Howl
Un monster movie in piena regola, notturno e claustrofobico, ancorato fedelmente alle coordinate di genere più essenziali: nessuna implicazione sociale o politica, ma soltanto puro entertainment.
Sembra che nell’aria ci sia una gran voglia di ritornare ai mostri classici, almeno per quanto concerne buona parte del cinema fantastico odierno. E se non stupisce più di tanto la notizia che la Universal voglia riesumare il proprio lotto di creature “storiche” (Dracula, Frankenstein, La mummia, L’uomo lupo ecc.) con almeno una nuova produzione all’anno, altrove non si resta con le mani in mano.
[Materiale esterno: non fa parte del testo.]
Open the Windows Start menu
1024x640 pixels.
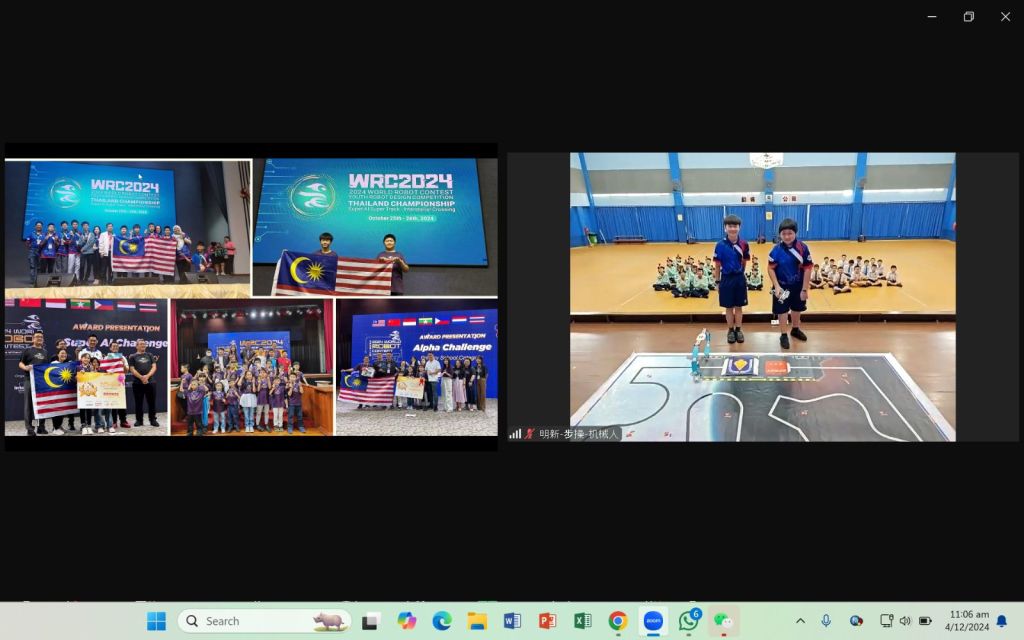(x=156, y=621)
All’ultimo Festival di Torino, per esempio, è appena stato presentato l’irlandese The Hallow, storia di folklore e di creature del sottobosco, ed ecco arrivare invece dall’Inghilterra questo Howl, diretto dallo specialista di effetti di make up Paul Hyett, già collaboratore di Neil Marshall e Jaume-Collet Serra. Un monster movie in piena regola, notturno e claustrofobico, che non sembra avere alcuna intenzione di sconfinare dalle coordinate di genere più pure e semplici: nessuna implicazione sociale o politica, nessuna ambizione autoriale che non sia quella – a volte sacrosanta – di realizzare un film di creature vecchio stampo, nonostante l’inevitabile utilizzo della CGI (che comunque qui è tenuta sotto controllo).
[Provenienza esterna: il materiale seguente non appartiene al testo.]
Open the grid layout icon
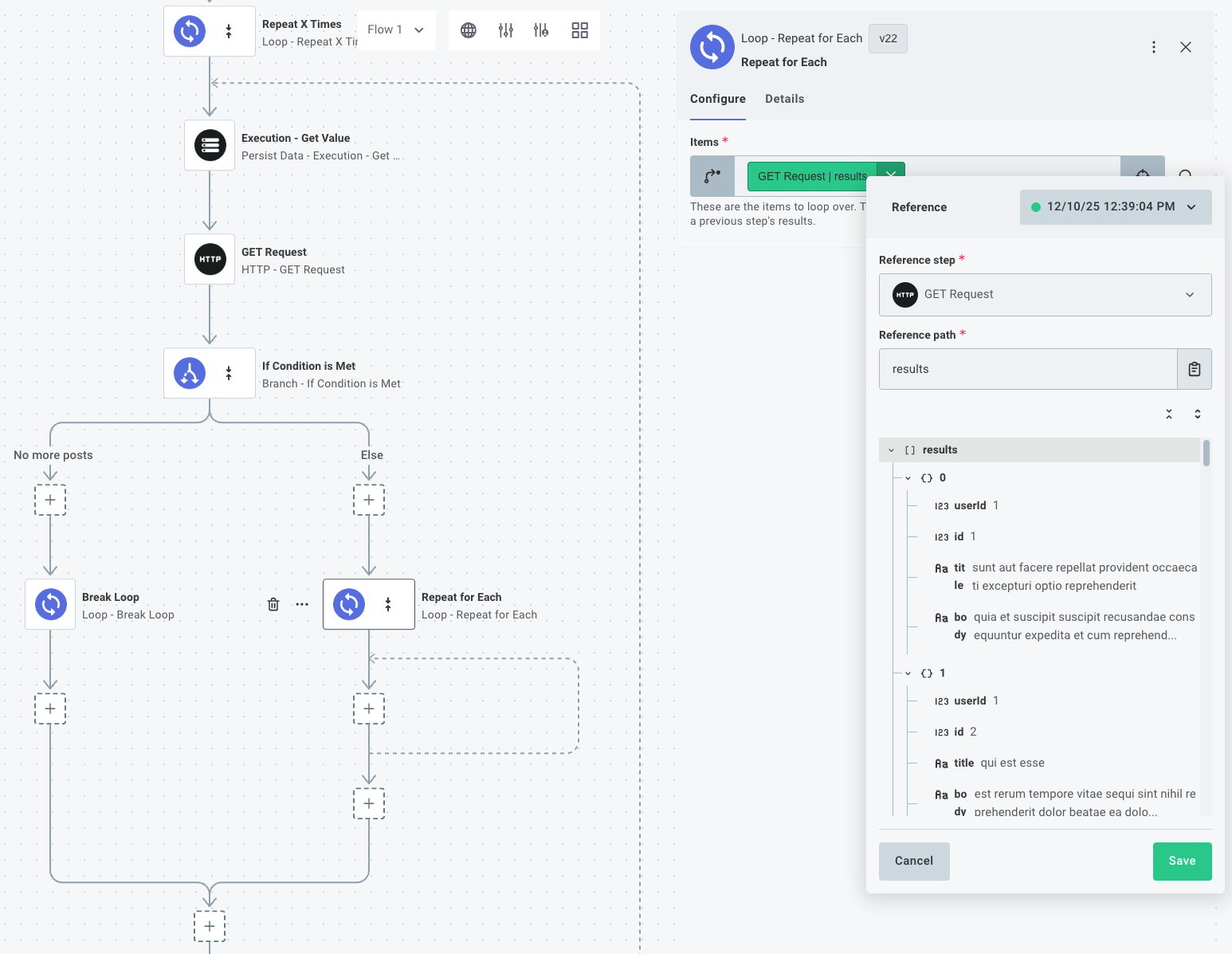The height and width of the screenshot is (954, 1232). click(x=579, y=29)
Durante un viaggio notturno in treno, il convoglio subisce un guasto ed è costretto a fermarsi in aperta campagna; in attesa dei soccorsi, i passeggeri cominciano a essere massacrati da un gigantesco uomo lupo che li costringe a rimanere asserragliati all’interno delle carrozze, nonostante la situazione porti molti sopravvissuti ad esprimere il peggio di loro stessi. Nulla di nuovo sotto il sole, ovviamente: Howl guarda al cinema d’assedio di matrice carpenteriana (con i protagonisti dentro e la minaccia fuori), e non evita i luoghi comuni nella caratterizzazione di alcuni personaggi. Eppure, l’esperimento funziona. Hyett dimostra un notevole senso della suspense, sfruttando al meglio l’ambientazione ferroviaria in relazione con la (quasi) totale unità di tempo, e realizza un survival in piena regola, che nella seconda metà sembra abbracciare di petto il sottogenere di appartenenza moltiplicando le sue creature mostrando quella che sembra essere una vera e propria tribù di licantropi alle porte di Londra. Senza spiegare l’origine di nulla, ed è un bene. E senza neppure lesinare su alcuni tocchi di ironia, e pure questo è un altro bene.
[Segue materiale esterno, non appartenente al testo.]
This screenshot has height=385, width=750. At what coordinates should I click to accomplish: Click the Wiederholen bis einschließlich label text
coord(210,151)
Nella sua semplicità e immediatezza, quindi, Howl piace perché recupera un ruolo che il cinema dell’orrore oggigiorno sembra avere abbandonato e dimenticato: quello di raccontare una storia notturna e ricca di tensione, popolata di creature ancestrali ben radicate all’interno dell’immaginario collettivo ma ancora ricche di fascino e personalità. Per una volta, senza lasciare che il discorso si sposti sull’Uomo, sul mondo o sulla società. Puro entertainment, insomma: evviva. Il film ha vinto il Premio Nocturno “Nuove visioni” all’ultima edizione del Trieste Science + Fiction.